Work task:
What you return should be only the lines starting at the one that contains "1024x563 pixels." and running to the end of the listing, exactly as written, minus any pictures.

Record excerpts:
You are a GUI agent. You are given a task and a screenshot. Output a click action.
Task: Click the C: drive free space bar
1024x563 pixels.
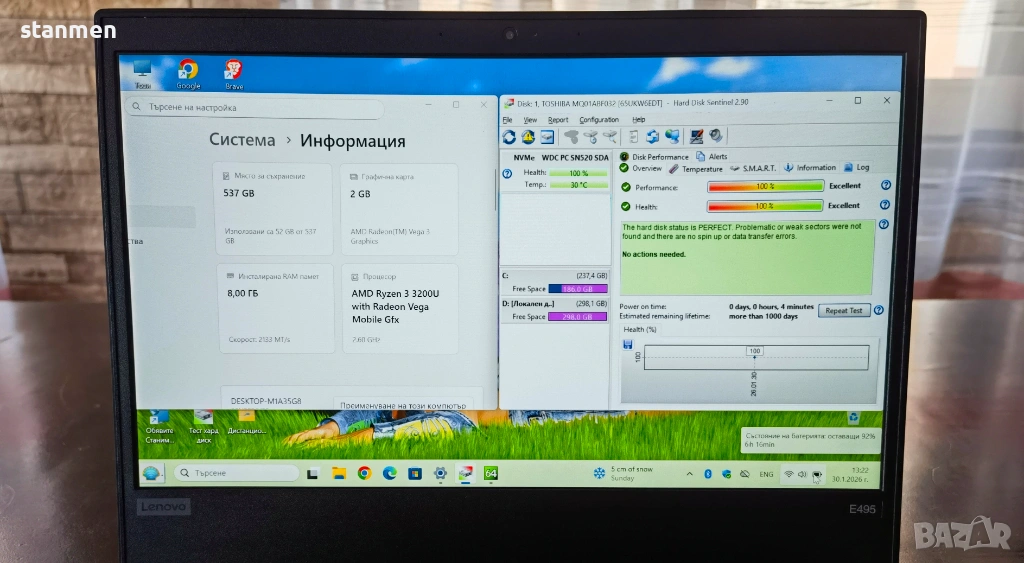tap(577, 288)
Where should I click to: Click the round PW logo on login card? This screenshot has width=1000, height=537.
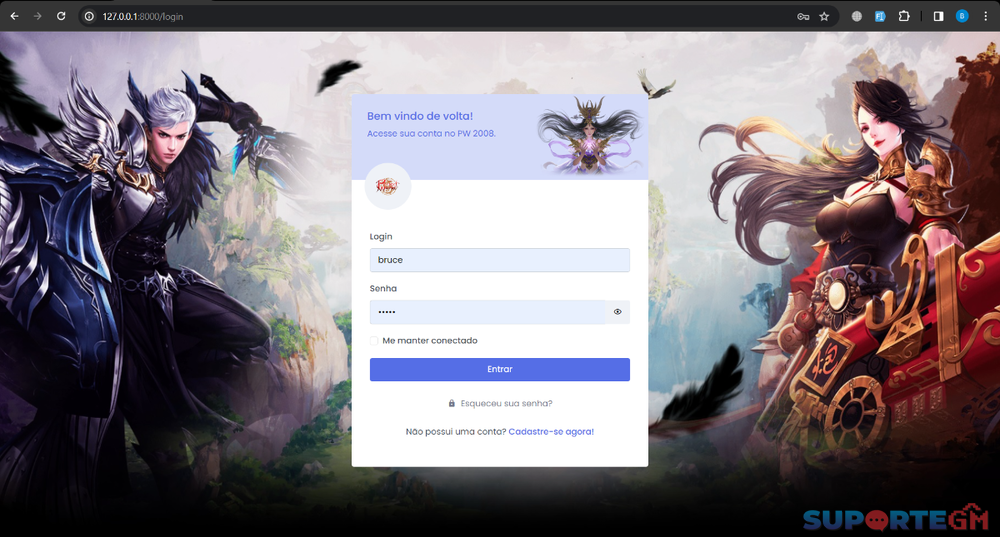(x=388, y=186)
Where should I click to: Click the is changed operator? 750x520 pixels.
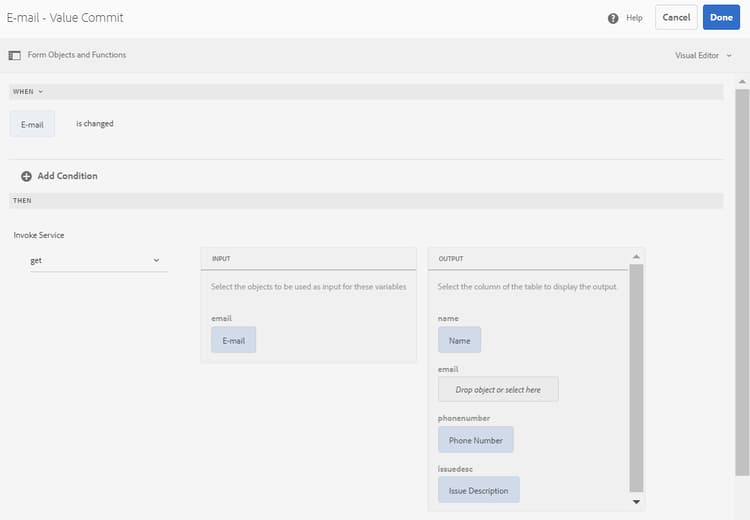(x=95, y=124)
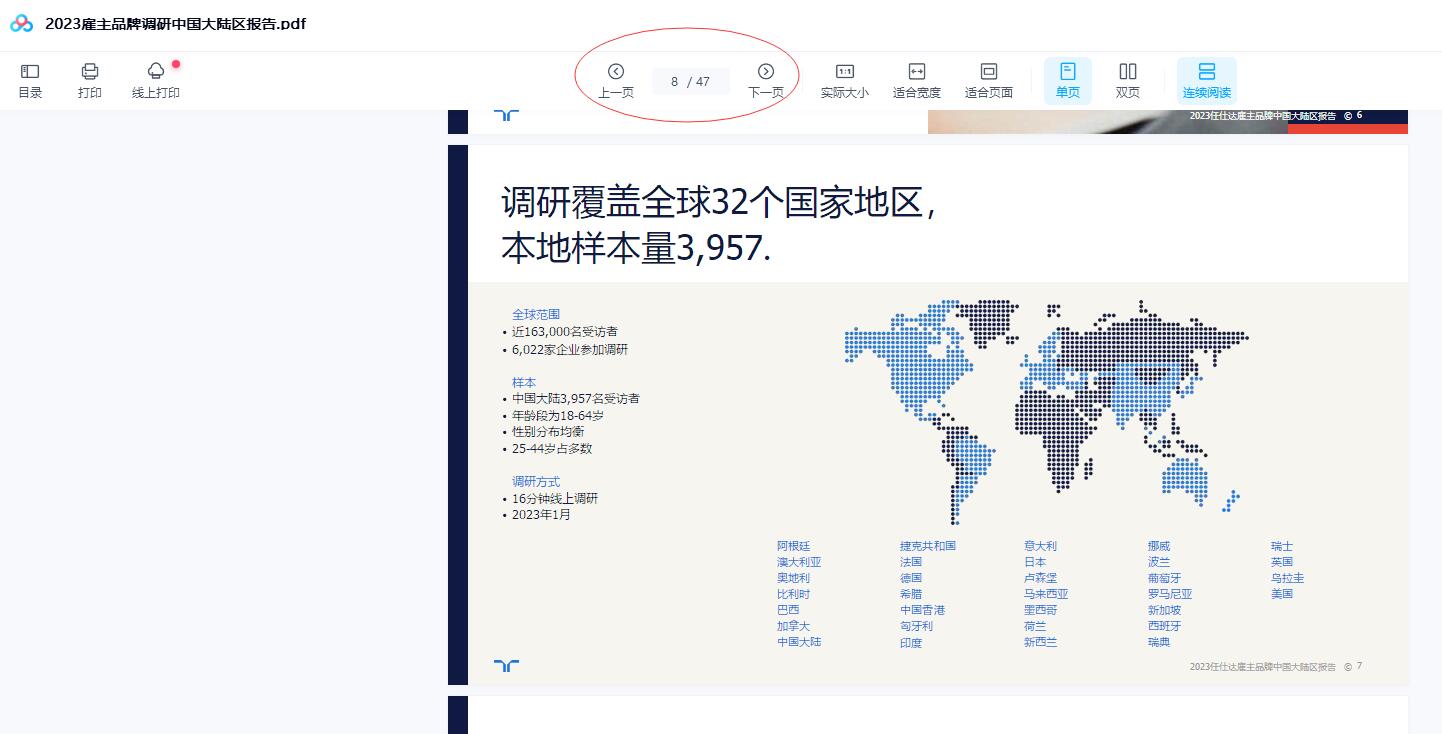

Exercise answer:
1024x563 pixels.
tap(577, 288)
Where should I click to: Click the round PW logo on login card? This screenshot has width=1000, height=537.
(x=388, y=186)
Where should I click to: Click the is changed operator? 750x520 pixels.
(x=95, y=124)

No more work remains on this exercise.